Chegada a época em que os estudos atingem a segunda fase, fácil é saber das necessidades de reuniões, para estudos em conjunto das matérias que já alcançam maiores dificuldades, distribuindo-se em residências diversas, isto é, uma vez e cada casa de aluno. Enquanto todos não estão presentes, um bate-papo para descontração, com cada um revelando aventuras do dia anterior, piadas e gargalhadas, que chamam a atenção daqueles que estão por perto.
Bem, hora de estudar exige seriedade de todos. Os assuntos são postos à mesa, discutidos até que se chegue a um entendimento comum. Claro que os debates quase sempre são acalorados, dado que a tese de cada um é defendida com argumentos convincentes.
Quando a reunião está mais quente chega a mãe de um estudioso, que é a dona da casa, para oferecer um cafezinho quente, acompanhado de bolo de cenoura, milho ou fubá.
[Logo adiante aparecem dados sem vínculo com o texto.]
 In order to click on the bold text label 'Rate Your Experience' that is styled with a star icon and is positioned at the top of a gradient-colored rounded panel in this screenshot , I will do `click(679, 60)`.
Mais um tempo para papo-furado. Quando percebem que todos os problemas escolares foram resolvidos, fecham-se livros e cadernos e canetas são guardadas. Como ninguém tem nada a resolver na vida, aparecem os momentos propícios para armações e brincadeiras. Pensamentos voam. Sugestões surgem. Definem-se as etapas. Mãos à obra.
O primeiro passo é saber quem se encarrega de começar as aventuras. Sempre tem alguém que é mais atirado e resolve fácil: “deixa comigo”.
Todos saem à rua. O ônibus aponta na esquina. Um deles sai correndo, movimentando os braços como interessado em apanhá-lo. O ônibus pára e ele continua a correr e vira a primeira esquina. De outra feita, o motorista pára, abre a porta e o malandrinho pergunta as horas.
Atendido, responde: “Obrigado, tio”. Claro que nem sempre o motorista, cansado e com fome, aceita esse comportamento numa boa e solta um palavrão, enquanto uns passageiros riem e outros ficam irritados.
Quantos pais não são iludidos por uma traquinagem do filho, que chega em casa com a mão sangrando e sustenta que caiu da bicicleta, rolou na rua cheia de pedras e feriu-se, mas a verdade é que ele tocou a campainha do vizinho próximo para sacaneá-lo e tenta sair correndo, mas se machuca naquelas flechas de ferro que encimam as grades das entradas dos jardins. O garoto faz cara feia, mas um pouco de iodo resolve o problema.
O comportamento dos moleques, não raro, chega mesmo a extrapolar das brincadeiras comuns e até parentes próximos podem ser alvos delas, como aqueles dois que a um descuido do tio abriram a porta do automóvel e acenderam um artefato com cheiro bem forte e característico de um pum. Imaginem quando o tio entrou no veículo. O cheiro infestou as proximidades.
E as traquinagens nas salas de aulas e nos corredores escolares, com apelidos aos professores e aprontadas aos mestres? Uns se fazem de desentendidos e outros não perdem a oportunidade para uma lição de moral.
Essas molecagens dos filhos os pais ficam sabendo após longo tempo. Quase sempre acontecem em reuniões familiares, com avós e netos presentes, quando cada um conta as peripécias de saudosos tempos de uma mocidade bem vivida. Todos riem e perdoam as brincadeiras e as mentiras bem urdidas, mesmo porque nada mais se pode fazer, pois nesses encontros o que vale mesmo são momentos de descontração e alegria.